Biomimetic Antibacterial Gelatin Hydrogels with Multifunctional Properties for Biomedical Applications

• Published in: ACS applied materials & interfaces Vol. 15; no. 47; pp. 54249 - 54265
• Main Authors: Ruan, Hengzhi, Bek, Marko, Pandit, Santosh, Aulova, Alexandra, Zhang, Jian, Bjellheim, Philip, Lovmar, Martin, Mijakovic, Ivan, Kádár, Roland
• Format: Journal Article
• Language: English
• Published: American Chemical Society 29.11.2023
• Subjects: antibacterial materials; biomimetic strategy; gelatin; hydrogel coating
• ISSN: 1944-8244; 1944-8252; 1944-8252
• DOI: 10.1021/acsami.3c10477

A facile novel approach of introducing dopamine and [2-(methacryloyloxy) ethyl] dimethyl-(3-sulfopropyl) ammonium hydroxide via dopamine-triggered in situ synthesis into gelatin hydrogels in the presence of ZnSO4 is presented in this study.
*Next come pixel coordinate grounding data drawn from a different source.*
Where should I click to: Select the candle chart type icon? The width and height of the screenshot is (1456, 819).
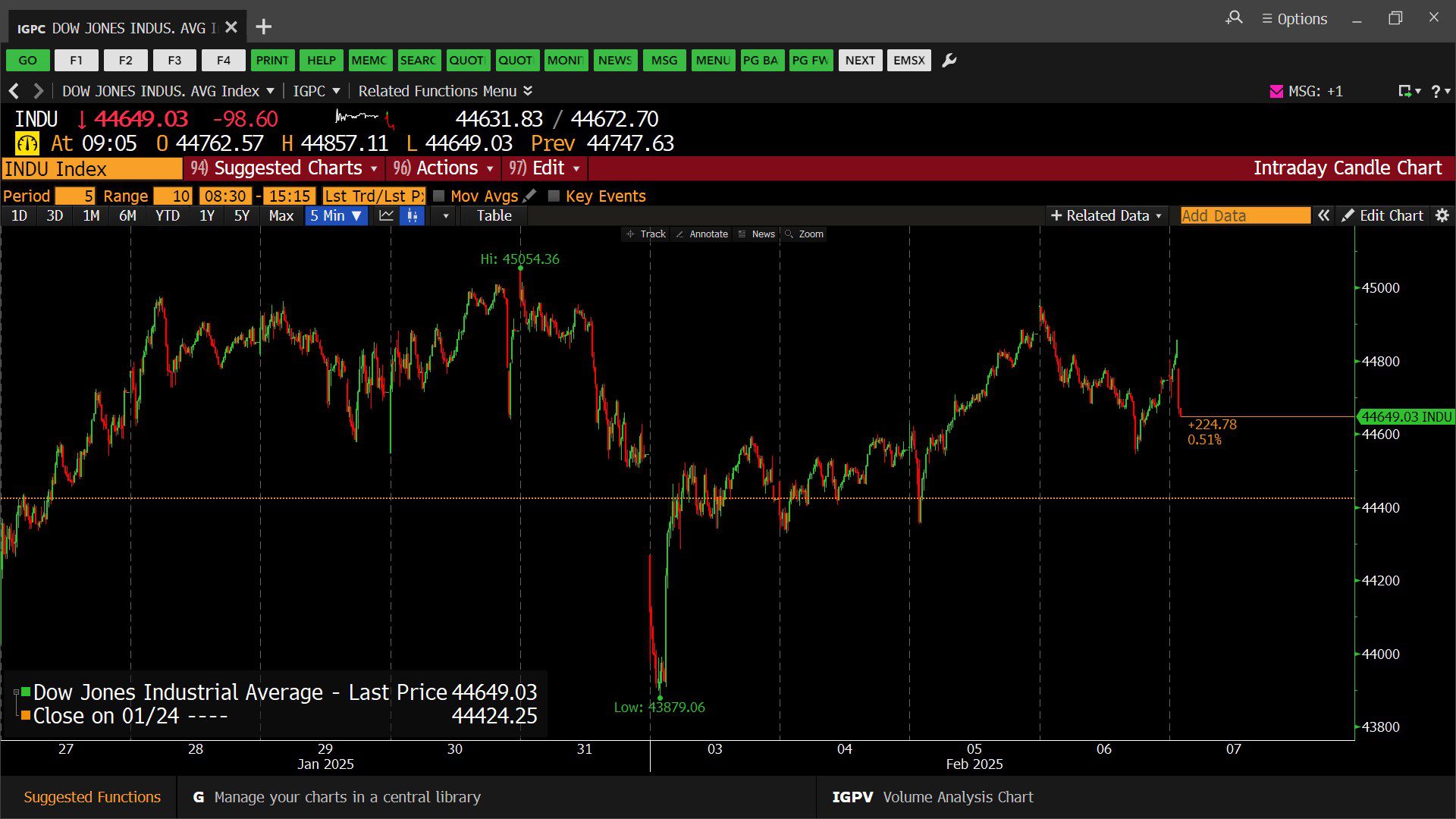click(x=412, y=216)
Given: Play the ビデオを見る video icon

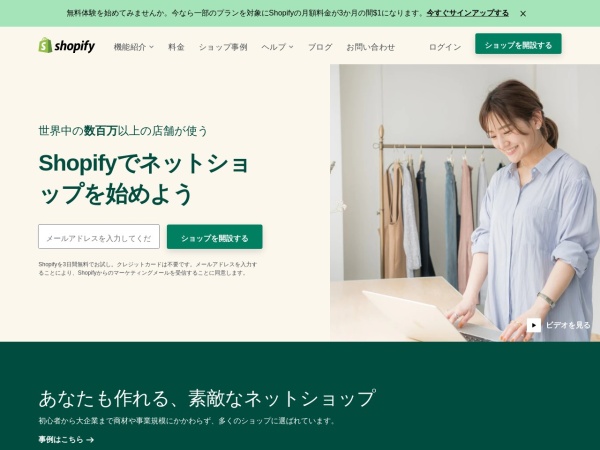Looking at the screenshot, I should point(533,325).
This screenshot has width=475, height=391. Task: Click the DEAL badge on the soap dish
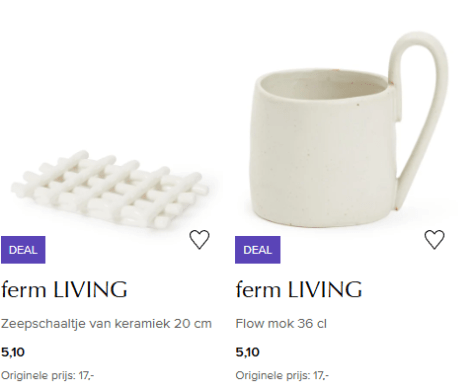pos(23,250)
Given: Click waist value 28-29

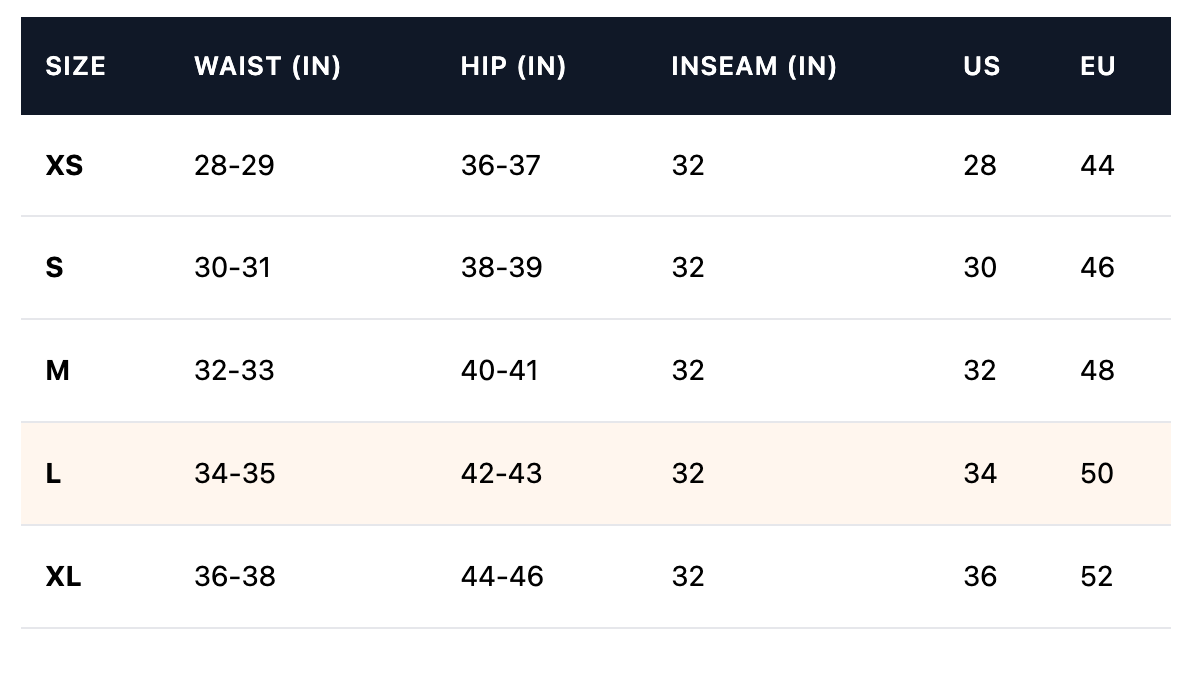Looking at the screenshot, I should point(234,165).
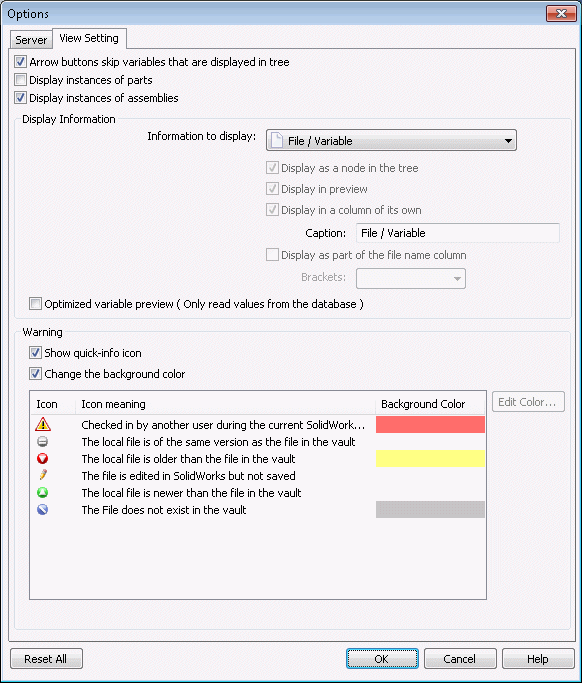
Task: Click the Caption text field
Action: coord(458,233)
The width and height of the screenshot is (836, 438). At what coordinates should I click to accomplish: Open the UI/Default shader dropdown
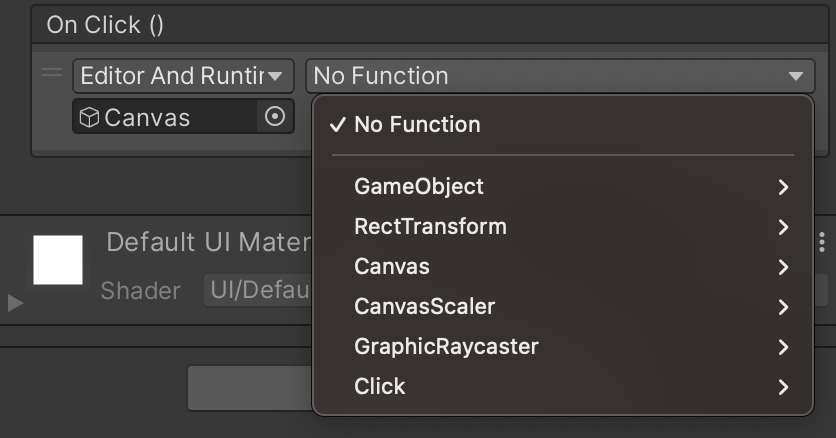(258, 290)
Remarkably, the resulting hydrogels showed 99.99 and 100% antibacterial efficiency against Gram-positive and Gram-negative bacteria, respectively, making them the highest performing surfaces in their class. Furthermore, the hydrogels showed adhesive properties, self-healing ability, antifreeze properties, electrical conductivity, fatigue resistance, and mechanical stability from -100 to 80 °C. The added multifunctional performance overcomes several disadvantages of gelatin-based hydrogels such as poor mechanical properties and limited thermostability. Overall, the newly developed hydrogels show significant potential for numerous biomedical applications, such as wearable monitoring sensors and antibacterial coatings.